## Exercise details
Return every line of the data below without any changes.

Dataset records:
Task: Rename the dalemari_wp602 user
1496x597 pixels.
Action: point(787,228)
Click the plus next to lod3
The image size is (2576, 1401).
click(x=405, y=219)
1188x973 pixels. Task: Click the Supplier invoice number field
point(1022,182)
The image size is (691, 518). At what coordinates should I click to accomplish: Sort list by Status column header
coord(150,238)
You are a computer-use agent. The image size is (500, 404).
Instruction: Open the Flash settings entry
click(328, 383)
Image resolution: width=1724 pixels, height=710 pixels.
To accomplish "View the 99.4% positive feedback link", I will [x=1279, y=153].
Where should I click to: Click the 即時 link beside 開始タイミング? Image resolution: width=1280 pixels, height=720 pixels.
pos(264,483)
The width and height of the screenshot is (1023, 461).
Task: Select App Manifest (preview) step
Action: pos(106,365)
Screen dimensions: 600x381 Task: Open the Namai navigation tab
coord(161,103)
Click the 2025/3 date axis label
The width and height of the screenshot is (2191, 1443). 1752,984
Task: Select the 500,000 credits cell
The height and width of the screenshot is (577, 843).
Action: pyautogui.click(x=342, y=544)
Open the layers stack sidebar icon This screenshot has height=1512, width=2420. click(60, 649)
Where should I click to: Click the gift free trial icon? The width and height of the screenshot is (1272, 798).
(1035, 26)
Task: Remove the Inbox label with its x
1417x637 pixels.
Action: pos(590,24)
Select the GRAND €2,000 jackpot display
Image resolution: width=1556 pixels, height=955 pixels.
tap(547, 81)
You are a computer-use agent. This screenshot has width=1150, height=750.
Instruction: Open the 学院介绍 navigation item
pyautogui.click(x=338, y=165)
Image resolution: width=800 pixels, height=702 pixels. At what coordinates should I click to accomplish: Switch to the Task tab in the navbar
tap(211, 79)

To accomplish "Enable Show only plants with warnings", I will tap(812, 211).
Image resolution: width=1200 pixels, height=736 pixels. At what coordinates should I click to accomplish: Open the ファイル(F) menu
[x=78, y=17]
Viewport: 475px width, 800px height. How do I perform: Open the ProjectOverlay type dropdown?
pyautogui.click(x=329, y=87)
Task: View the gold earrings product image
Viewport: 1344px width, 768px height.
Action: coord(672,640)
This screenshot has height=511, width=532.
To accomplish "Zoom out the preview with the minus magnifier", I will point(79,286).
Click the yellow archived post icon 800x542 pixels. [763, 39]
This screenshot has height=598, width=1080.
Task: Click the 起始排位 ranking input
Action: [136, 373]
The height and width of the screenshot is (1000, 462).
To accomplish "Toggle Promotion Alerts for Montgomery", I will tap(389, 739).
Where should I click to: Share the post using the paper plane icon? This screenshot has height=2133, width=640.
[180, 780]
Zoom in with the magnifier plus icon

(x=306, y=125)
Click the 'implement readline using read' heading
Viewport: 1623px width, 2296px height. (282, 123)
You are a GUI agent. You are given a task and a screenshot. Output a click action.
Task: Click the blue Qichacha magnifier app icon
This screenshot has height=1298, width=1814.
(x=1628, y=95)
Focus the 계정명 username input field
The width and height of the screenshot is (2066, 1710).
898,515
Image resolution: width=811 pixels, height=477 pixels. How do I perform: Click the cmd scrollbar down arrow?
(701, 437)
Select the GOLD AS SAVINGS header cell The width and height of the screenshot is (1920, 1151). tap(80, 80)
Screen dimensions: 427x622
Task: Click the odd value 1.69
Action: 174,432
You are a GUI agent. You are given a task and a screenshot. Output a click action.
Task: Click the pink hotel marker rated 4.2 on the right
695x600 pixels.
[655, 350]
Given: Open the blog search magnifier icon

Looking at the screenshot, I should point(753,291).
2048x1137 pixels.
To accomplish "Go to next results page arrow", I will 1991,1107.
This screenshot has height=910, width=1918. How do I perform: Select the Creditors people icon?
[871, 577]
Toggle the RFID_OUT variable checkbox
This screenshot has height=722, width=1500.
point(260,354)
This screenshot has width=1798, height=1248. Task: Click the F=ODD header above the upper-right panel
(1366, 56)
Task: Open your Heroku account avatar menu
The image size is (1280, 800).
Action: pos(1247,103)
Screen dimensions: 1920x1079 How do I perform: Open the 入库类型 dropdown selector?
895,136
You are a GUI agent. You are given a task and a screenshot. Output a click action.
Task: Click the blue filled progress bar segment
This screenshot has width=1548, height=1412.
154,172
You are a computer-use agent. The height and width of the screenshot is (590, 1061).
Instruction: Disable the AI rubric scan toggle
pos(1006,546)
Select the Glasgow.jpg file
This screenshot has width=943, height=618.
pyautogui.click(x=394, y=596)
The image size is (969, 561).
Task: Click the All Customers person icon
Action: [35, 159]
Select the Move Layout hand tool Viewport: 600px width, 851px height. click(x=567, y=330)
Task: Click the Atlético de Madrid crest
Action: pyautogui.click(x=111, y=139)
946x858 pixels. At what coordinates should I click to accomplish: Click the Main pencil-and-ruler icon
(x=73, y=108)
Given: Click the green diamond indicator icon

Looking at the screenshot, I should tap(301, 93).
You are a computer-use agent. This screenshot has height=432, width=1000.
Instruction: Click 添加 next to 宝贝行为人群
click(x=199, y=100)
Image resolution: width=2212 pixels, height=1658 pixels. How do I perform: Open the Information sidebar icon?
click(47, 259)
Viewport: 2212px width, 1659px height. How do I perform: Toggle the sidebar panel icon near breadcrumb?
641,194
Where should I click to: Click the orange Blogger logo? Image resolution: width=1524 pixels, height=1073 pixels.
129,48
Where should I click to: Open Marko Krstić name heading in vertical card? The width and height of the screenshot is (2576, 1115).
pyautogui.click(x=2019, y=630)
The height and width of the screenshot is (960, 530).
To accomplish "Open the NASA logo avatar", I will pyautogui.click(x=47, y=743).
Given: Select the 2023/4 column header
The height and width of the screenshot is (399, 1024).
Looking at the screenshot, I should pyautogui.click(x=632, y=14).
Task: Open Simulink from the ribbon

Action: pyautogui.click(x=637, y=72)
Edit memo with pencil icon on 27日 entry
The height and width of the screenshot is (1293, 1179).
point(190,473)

## Result of the exercise
Task: Rename the dalemari_wp602 user
1496x597 pixels.
Action: point(787,228)
Click the plus next to lod3
The image size is (2576, 1401).
click(x=405, y=219)
1188x973 pixels. Task: Click the Supplier invoice number field
point(1022,182)
The image size is (691, 518). At what coordinates should I click to accomplish: Sort list by Status column header
coord(150,238)
You are a computer-use agent. The image size is (500, 404).
Instruction: Open the Flash settings entry
click(328, 383)
Image resolution: width=1724 pixels, height=710 pixels.
To accomplish "View the 99.4% positive feedback link", I will [x=1279, y=153].
Where should I click to: Click the 即時 link beside 開始タイミング? Image resolution: width=1280 pixels, height=720 pixels.
pos(264,483)
The width and height of the screenshot is (1023, 461).
Task: Select App Manifest (preview) step
Action: pos(106,365)
Screen dimensions: 600x381 Task: Open the Namai navigation tab
coord(161,103)
Click the 2025/3 date axis label
The width and height of the screenshot is (2191, 1443). 1752,984
Task: Select the 500,000 credits cell
The height and width of the screenshot is (577, 843).
Action: pyautogui.click(x=342, y=544)
Open the layers stack sidebar icon This screenshot has height=1512, width=2420. click(60, 649)
Where should I click to: Click the gift free trial icon? The width and height of the screenshot is (1272, 798).
(1035, 26)
Task: Remove the Inbox label with its x
1417x637 pixels.
Action: pos(590,24)
Select the GRAND €2,000 jackpot display
Image resolution: width=1556 pixels, height=955 pixels.
tap(547, 81)
You are a computer-use agent. This screenshot has width=1150, height=750.
Instruction: Open the 学院介绍 navigation item
pyautogui.click(x=338, y=165)
Image resolution: width=800 pixels, height=702 pixels. At what coordinates should I click to accomplish: Switch to the Task tab in the navbar
tap(211, 79)

To accomplish "Enable Show only plants with warnings", I will tap(812, 211).
Image resolution: width=1200 pixels, height=736 pixels. At what coordinates should I click to accomplish: Open the ファイル(F) menu
[x=78, y=17]
Viewport: 475px width, 800px height. How do I perform: Open the ProjectOverlay type dropdown?
pyautogui.click(x=329, y=87)
Task: View the gold earrings product image
Viewport: 1344px width, 768px height.
Action: coord(672,640)
This screenshot has height=511, width=532.
To accomplish "Zoom out the preview with the minus magnifier", I will point(79,286).
Click the yellow archived post icon 800x542 pixels. [763, 39]
This screenshot has height=598, width=1080.
Task: Click the 起始排位 ranking input
Action: [136, 373]
The height and width of the screenshot is (1000, 462).
To accomplish "Toggle Promotion Alerts for Montgomery", I will tap(389, 739).
Where should I click to: Share the post using the paper plane icon? This screenshot has height=2133, width=640.
[180, 780]
Zoom in with the magnifier plus icon

(x=306, y=125)
Click the 'implement readline using read' heading
Viewport: 1623px width, 2296px height. (282, 123)
You are a GUI agent. You are given a task and a screenshot. Output a click action.
Task: Click the blue Qichacha magnifier app icon
This screenshot has height=1298, width=1814.
(x=1628, y=95)
Focus the 계정명 username input field
The width and height of the screenshot is (2066, 1710).
898,515
Image resolution: width=811 pixels, height=477 pixels. How do I perform: Click the cmd scrollbar down arrow?
(701, 437)
Select the GOLD AS SAVINGS header cell The width and height of the screenshot is (1920, 1151). tap(80, 80)
Screen dimensions: 427x622
Task: Click the odd value 1.69
Action: 174,432
You are a GUI agent. You are given a task and a screenshot. Output a click action.
Task: Click the pink hotel marker rated 4.2 on the right
695x600 pixels.
[655, 350]
Given: Open the blog search magnifier icon

Looking at the screenshot, I should point(753,291).
2048x1137 pixels.
To accomplish "Go to next results page arrow", I will 1991,1107.
This screenshot has height=910, width=1918. How do I perform: Select the Creditors people icon?
[871, 577]
Toggle the RFID_OUT variable checkbox
This screenshot has height=722, width=1500.
point(260,354)
This screenshot has width=1798, height=1248. Task: Click the F=ODD header above the upper-right panel
(1366, 56)
Task: Open your Heroku account avatar menu
The image size is (1280, 800).
Action: pos(1247,103)
Screen dimensions: 1920x1079 How do I perform: Open the 入库类型 dropdown selector?
895,136
You are a GUI agent. You are given a task and a screenshot. Output a click action.
Task: Click the blue filled progress bar segment
This screenshot has width=1548, height=1412.
154,172
You are a computer-use agent. The height and width of the screenshot is (590, 1061).
Instruction: Disable the AI rubric scan toggle
pos(1006,546)
Select the Glasgow.jpg file
This screenshot has width=943, height=618.
pyautogui.click(x=394, y=596)
The image size is (969, 561).
Task: Click the All Customers person icon
Action: [35, 159]
Select the Move Layout hand tool Viewport: 600px width, 851px height. click(x=567, y=330)
Task: Click the Atlético de Madrid crest
Action: pyautogui.click(x=111, y=139)
946x858 pixels. At what coordinates should I click to accomplish: Click the Main pencil-and-ruler icon
(x=73, y=108)
Given: Click the green diamond indicator icon

Looking at the screenshot, I should tap(301, 93).
You are a computer-use agent. This screenshot has height=432, width=1000.
Instruction: Click 添加 next to 宝贝行为人群
click(x=199, y=100)
Image resolution: width=2212 pixels, height=1658 pixels. How do I perform: Open the Information sidebar icon?
click(47, 259)
Viewport: 2212px width, 1659px height. How do I perform: Toggle the sidebar panel icon near breadcrumb?
641,194
Where should I click to: Click the orange Blogger logo? Image resolution: width=1524 pixels, height=1073 pixels.
129,48
Where should I click to: Open Marko Krstić name heading in vertical card? The width and height of the screenshot is (2576, 1115).
pyautogui.click(x=2019, y=630)
The height and width of the screenshot is (960, 530).
To accomplish "Open the NASA logo avatar", I will pyautogui.click(x=47, y=743).
Given: Select the 2023/4 column header
The height and width of the screenshot is (399, 1024).
Looking at the screenshot, I should pyautogui.click(x=632, y=14).
Task: Open Simulink from the ribbon

Action: pyautogui.click(x=637, y=72)
Edit memo with pencil icon on 27日 entry
The height and width of the screenshot is (1293, 1179).
point(190,473)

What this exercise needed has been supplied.